Copy out the stretch of records from the line containing "You are a GUI" through the line containing "pyautogui.click(x=463, y=342)", with "profile" changed to "preset" and nothing else altered.

-- start of DATASET RECORDS --

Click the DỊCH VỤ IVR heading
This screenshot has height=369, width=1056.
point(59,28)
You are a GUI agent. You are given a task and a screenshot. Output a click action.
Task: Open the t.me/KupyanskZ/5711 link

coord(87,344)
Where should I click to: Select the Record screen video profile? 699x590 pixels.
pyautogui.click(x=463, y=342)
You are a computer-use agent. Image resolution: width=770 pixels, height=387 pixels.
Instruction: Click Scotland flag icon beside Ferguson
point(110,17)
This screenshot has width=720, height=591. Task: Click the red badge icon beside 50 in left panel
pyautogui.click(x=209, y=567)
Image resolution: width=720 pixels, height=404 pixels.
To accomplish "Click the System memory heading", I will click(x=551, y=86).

-- end of DATASET RECORDS --
-- start of DATASET RECORDS --

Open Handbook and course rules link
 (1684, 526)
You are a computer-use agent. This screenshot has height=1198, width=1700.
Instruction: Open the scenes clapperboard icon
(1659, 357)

-- end of DATASET RECORDS --
-- start of DATASET RECORDS --

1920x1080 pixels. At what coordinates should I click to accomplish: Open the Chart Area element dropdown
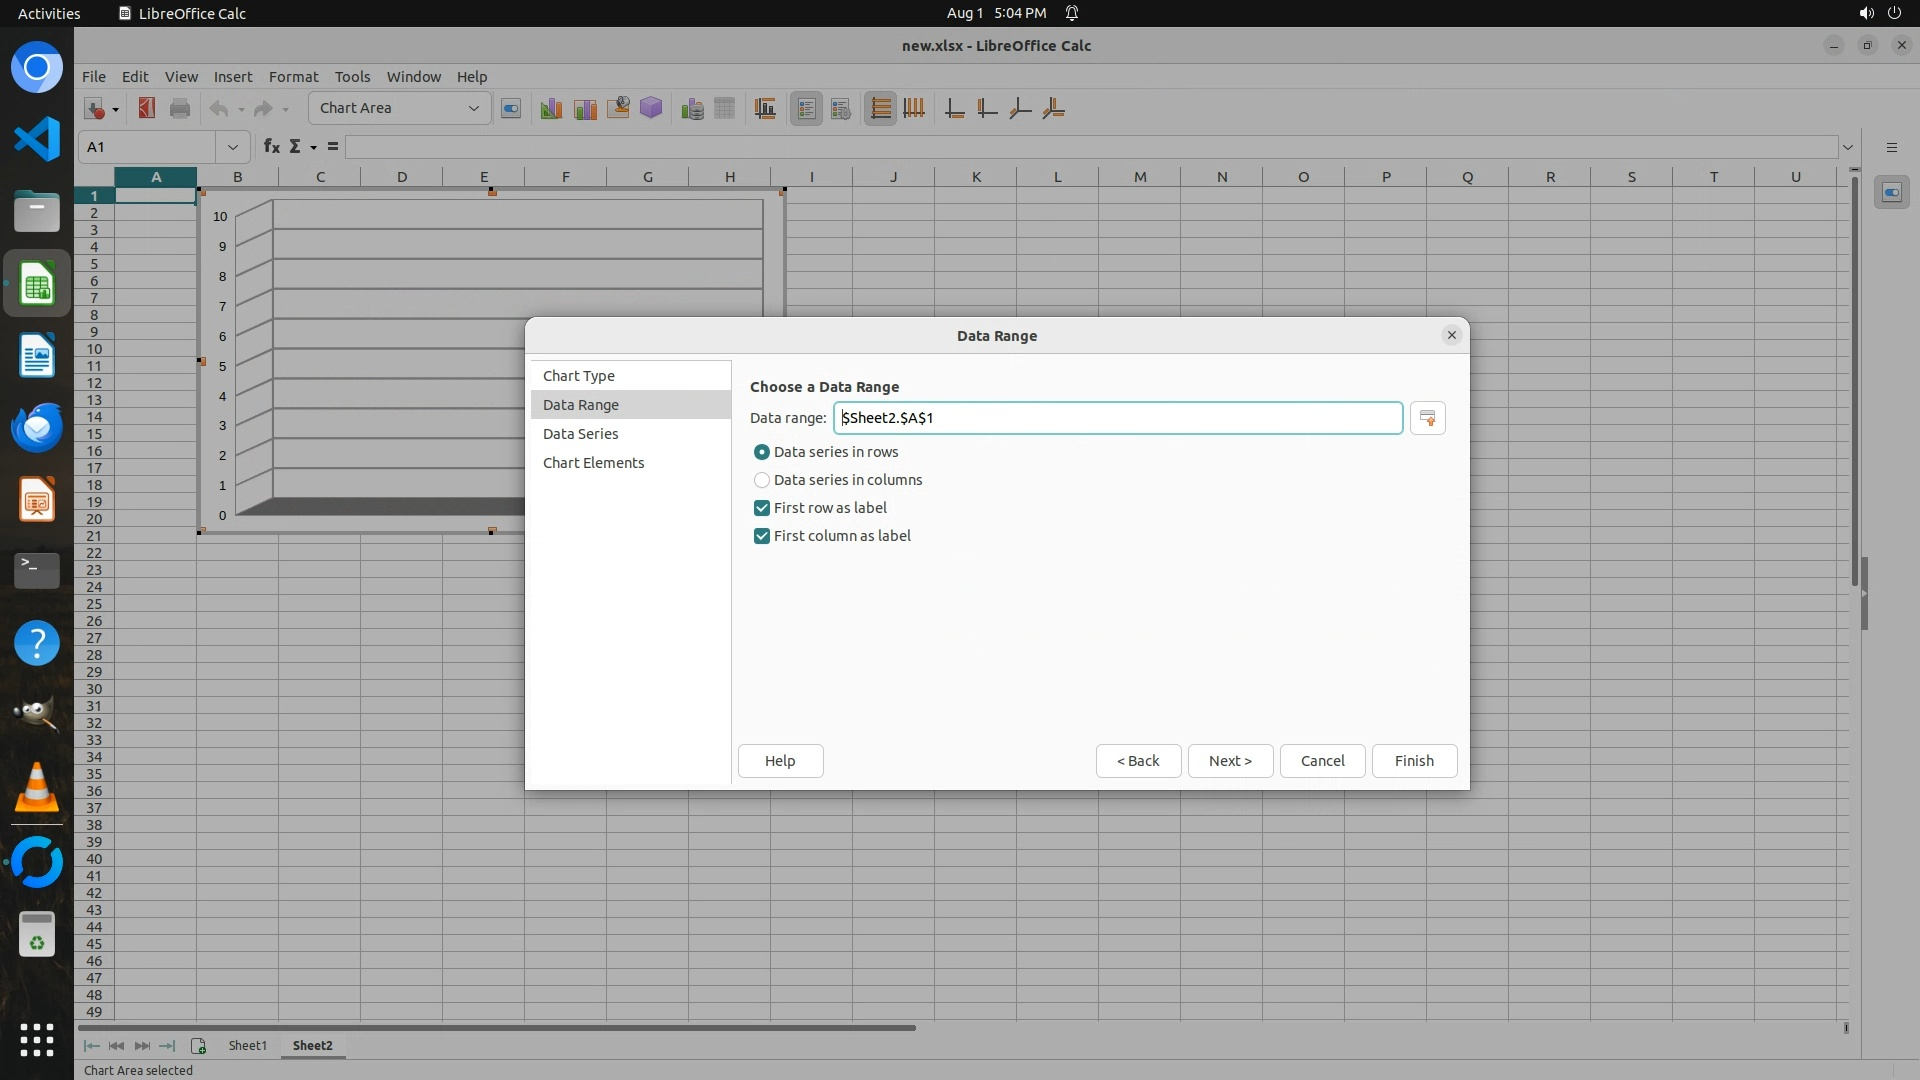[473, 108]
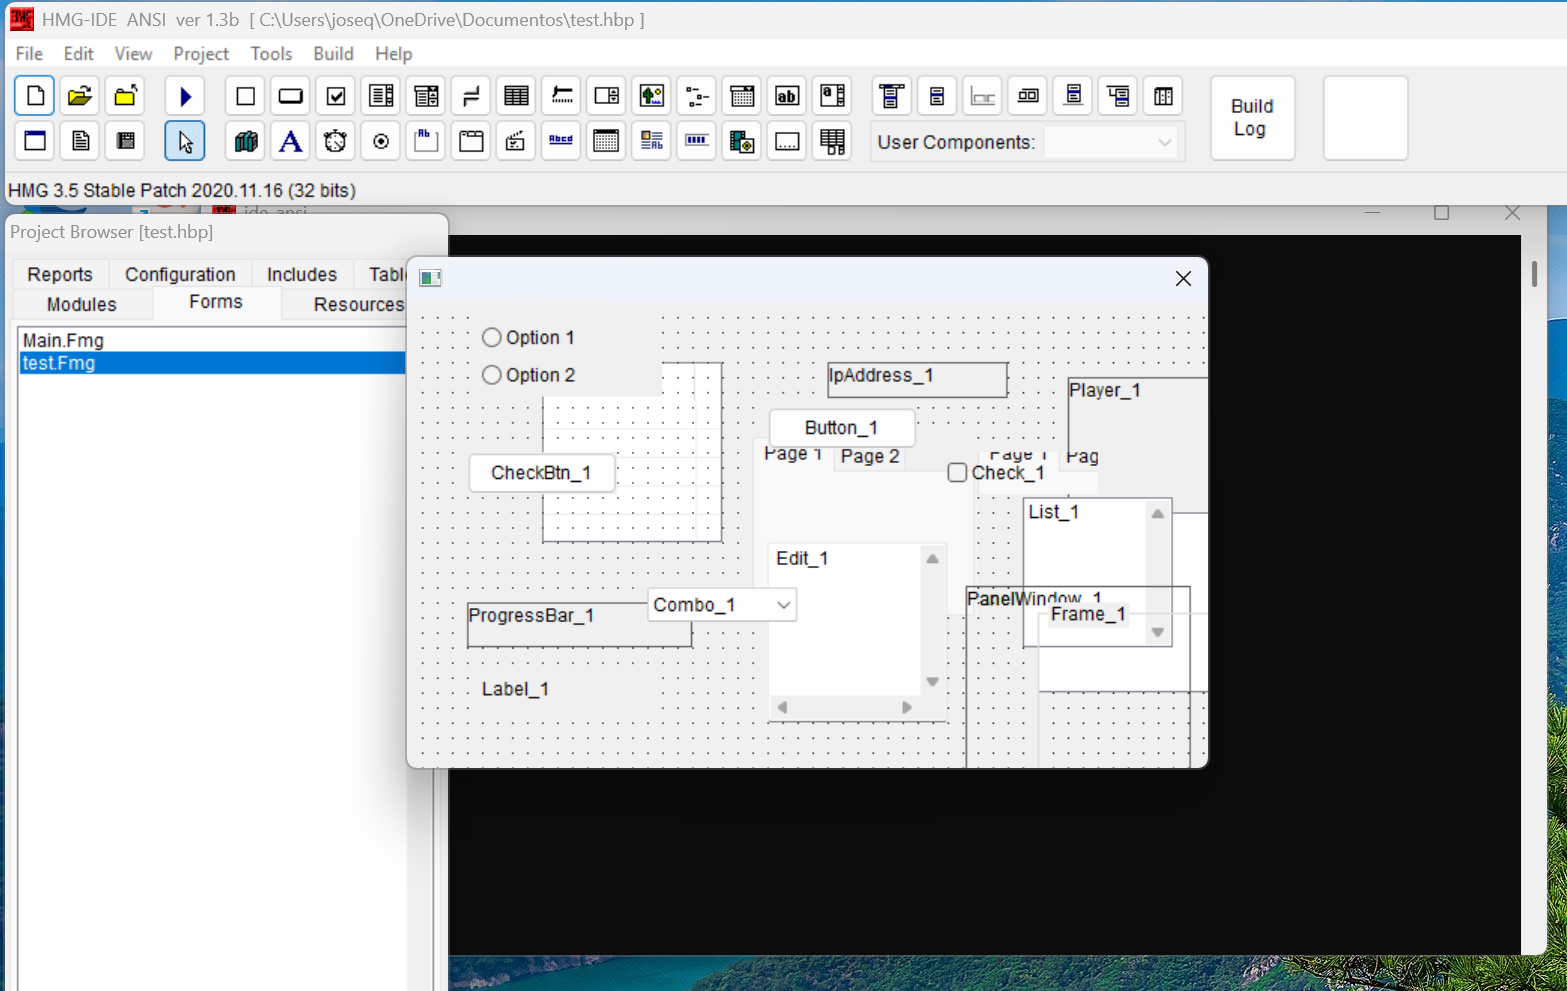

-- end of DATASET RECORDS --

» **RESULT FOR THIS EXERCISE**:
You are a GUI agent. You are given a task and a screenshot. Output a click action.
Task: Open the t.me/KupyanskZ/5711 link

coord(87,344)
Where should I click to: Select the Record screen video preset? 699x590 pixels.
pyautogui.click(x=463, y=342)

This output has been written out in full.